__INPUT DATA__.
__________
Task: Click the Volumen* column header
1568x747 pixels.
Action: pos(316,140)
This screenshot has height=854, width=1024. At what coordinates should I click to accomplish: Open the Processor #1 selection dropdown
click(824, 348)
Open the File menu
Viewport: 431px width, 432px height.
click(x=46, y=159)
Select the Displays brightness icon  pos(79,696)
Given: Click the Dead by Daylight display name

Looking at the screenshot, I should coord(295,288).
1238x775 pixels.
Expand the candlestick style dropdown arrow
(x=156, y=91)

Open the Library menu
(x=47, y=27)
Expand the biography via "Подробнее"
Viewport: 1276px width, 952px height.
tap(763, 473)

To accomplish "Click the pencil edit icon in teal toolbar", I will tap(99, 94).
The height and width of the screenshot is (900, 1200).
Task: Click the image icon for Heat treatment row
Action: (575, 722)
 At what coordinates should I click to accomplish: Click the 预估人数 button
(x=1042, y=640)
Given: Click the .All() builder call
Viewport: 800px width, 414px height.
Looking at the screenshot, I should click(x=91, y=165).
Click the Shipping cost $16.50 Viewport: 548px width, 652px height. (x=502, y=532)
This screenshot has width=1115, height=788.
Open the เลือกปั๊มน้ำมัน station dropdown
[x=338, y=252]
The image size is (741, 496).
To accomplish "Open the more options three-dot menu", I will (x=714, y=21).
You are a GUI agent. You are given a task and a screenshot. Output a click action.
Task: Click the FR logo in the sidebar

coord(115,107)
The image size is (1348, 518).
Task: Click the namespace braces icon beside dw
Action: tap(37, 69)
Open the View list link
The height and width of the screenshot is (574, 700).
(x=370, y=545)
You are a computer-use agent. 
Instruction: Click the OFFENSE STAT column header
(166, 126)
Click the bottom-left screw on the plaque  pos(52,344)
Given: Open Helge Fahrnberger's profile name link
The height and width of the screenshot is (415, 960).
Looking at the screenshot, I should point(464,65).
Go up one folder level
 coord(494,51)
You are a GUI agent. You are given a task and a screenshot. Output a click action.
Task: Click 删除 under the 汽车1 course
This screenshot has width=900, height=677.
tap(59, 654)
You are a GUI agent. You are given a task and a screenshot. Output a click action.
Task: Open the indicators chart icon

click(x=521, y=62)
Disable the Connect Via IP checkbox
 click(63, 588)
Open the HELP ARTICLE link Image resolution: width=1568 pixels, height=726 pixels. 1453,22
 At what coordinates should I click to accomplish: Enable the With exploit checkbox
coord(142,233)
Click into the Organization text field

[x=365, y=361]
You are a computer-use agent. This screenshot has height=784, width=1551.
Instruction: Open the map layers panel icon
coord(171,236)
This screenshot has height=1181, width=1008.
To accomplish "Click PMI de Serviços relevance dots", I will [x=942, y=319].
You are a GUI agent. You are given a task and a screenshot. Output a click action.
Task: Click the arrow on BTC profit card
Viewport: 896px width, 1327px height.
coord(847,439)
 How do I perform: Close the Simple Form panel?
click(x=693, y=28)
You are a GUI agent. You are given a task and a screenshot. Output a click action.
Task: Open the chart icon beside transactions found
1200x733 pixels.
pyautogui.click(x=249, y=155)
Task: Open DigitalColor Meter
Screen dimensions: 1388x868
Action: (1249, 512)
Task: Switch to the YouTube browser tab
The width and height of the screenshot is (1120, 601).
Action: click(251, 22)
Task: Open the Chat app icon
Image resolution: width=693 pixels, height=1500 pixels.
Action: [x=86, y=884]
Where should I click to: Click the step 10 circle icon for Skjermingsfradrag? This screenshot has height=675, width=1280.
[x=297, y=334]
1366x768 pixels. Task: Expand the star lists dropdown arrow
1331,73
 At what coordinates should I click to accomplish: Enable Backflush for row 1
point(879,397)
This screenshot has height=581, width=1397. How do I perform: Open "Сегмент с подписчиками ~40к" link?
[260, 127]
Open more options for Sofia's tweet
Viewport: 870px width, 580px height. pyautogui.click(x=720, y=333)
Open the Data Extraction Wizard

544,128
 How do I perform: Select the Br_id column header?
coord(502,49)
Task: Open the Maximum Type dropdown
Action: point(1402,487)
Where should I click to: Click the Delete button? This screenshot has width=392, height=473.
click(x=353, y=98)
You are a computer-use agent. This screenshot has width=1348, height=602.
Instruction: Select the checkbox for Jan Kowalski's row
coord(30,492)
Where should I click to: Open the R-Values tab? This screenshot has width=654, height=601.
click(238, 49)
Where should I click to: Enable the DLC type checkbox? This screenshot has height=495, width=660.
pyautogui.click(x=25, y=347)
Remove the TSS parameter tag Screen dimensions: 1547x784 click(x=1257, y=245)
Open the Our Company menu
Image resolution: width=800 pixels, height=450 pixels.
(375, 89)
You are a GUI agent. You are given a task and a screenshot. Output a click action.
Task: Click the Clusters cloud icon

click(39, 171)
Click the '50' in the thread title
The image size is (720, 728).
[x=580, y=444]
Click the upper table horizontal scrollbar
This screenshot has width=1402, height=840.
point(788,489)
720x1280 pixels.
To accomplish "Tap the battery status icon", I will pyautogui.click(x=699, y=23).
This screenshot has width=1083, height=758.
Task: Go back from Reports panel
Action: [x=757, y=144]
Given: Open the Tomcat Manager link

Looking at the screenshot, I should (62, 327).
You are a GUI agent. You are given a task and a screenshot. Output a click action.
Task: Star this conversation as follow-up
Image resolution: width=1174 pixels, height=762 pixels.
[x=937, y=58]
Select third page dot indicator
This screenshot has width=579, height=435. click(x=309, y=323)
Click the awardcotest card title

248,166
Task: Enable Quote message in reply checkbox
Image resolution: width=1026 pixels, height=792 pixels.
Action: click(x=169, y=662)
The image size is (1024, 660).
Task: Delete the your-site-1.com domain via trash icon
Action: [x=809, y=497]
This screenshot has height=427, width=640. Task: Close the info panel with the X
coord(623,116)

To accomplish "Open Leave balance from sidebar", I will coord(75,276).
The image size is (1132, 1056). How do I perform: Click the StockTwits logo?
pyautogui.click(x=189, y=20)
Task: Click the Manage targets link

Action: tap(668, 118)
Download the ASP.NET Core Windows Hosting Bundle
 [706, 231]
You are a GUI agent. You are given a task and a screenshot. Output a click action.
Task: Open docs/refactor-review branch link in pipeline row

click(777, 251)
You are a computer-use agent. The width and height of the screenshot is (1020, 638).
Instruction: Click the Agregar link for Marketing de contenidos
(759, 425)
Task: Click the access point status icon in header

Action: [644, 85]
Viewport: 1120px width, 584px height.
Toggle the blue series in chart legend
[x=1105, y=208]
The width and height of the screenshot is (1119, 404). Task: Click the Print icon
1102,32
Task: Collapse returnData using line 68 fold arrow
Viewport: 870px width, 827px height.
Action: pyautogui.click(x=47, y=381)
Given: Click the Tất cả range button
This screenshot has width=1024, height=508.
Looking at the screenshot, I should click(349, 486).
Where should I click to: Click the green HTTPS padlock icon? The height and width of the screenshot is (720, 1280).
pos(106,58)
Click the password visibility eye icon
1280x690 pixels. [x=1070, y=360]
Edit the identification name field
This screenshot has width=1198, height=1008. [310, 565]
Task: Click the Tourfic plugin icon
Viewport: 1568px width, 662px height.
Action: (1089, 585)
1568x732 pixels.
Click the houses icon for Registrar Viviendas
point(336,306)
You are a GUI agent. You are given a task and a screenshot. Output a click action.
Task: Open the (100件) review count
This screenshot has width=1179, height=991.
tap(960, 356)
__________
__TASK BRIEF__. Repeat the entries above verbatim, but only from the line that has "How do I perform: Close" down to the line that has "Task: Open DigitalColor Meter", inclusive.

__EXERCISE RESULT__.
 How do I perform: Close the Simple Form panel?
click(x=693, y=28)
You are a GUI agent. You are given a task and a screenshot. Output a click action.
Task: Open the chart icon beside transactions found
1200x733 pixels.
pyautogui.click(x=249, y=155)
Task: Open DigitalColor Meter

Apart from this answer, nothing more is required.